Springfield College Holocaust Remembrance Tomorrow will Feature Victims' Names Reading, Survivor's Lecture and Film ScreeningsApril 7, 2010
SPRINGFIELD, Mass., April, 7, 2010 – Commemorating the Holocaust on April 8, Springfield College students and members of the faculty and staff will read aloud the names of victims of the Holocaust, hear from a Holocaust survivor, and screen two short films on themes of the Holocaust and ethnic persecution. The Yom HaShoah events will be open to the public free of charge.
Springfield College Holocaust Remembrance Schedule:
Reading of Holocaust Victims’ Names
9 a.m.--noon, and 1--6 p.m.
Springfield College Naismith Green
Discussion: Ervin Straub, Holocaust survivor
Marsh Memorial Chapel, noon
Straub, who is a professor emeritus of psychology at the University of Massachusetts and founding director of its Peace and Violence Doctoral Program, will discuss his experiences during the Holocaust and subsequent work to promote world peace. Straub has worked extensively in Rwanda helping people from different factions heal from their genocide and hate crimes. He is the author of books including “The Roots of Evil: The Origins of Genocide and Other Group Violence” and “The Psychology of Good and Evil: Why Children, Adults and Groups Help and Harm Others,” and his forthcoming book, “Overcoming Evil: Genocide, Violent Conflict, and Terrorism.”
Film Presentations: “Jai” and “I’m Still Here”
Marsh Memorial Chapel, 7 p.m.
This short film is the story of two children who notice a number tattooed on their grandmother’s arm.

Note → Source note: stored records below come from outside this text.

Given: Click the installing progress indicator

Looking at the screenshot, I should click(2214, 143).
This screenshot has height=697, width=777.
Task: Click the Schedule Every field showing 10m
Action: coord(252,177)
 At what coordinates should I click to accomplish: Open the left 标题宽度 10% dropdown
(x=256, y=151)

When the girl asks about it, the grandmother does some quick math and says that it is the "number of life." When the grandfather discovers the girl marking a number on her arm, the girl notices that his number does not add up to 18 like her grandmother's. He shows how it can be made to equal 18 and claims that the grandmother is always right. The girl then goes to her older brother to mark a number on his arm, and he explains that the number is from the Nazis, but the grandmother must have forgotten due to old age. The girl then says that she will remember for her grandmother. "Jai," in Spanish with English subtitles, was shown at the San Francisco Jewish Film Festival and can be seen on U-Tube.
“I’m Still Here: Real Diaries of Young People Who Lived During the Holocaust”
This 45-minute film brings to life the diaries of young people who witnessed first-hand the horrors of the Holocaust. Through an emotional montage of archival footage, personal photos, and text from the diaries themselves, it celebrates a group of brave, young writers who refused to quietly disappear.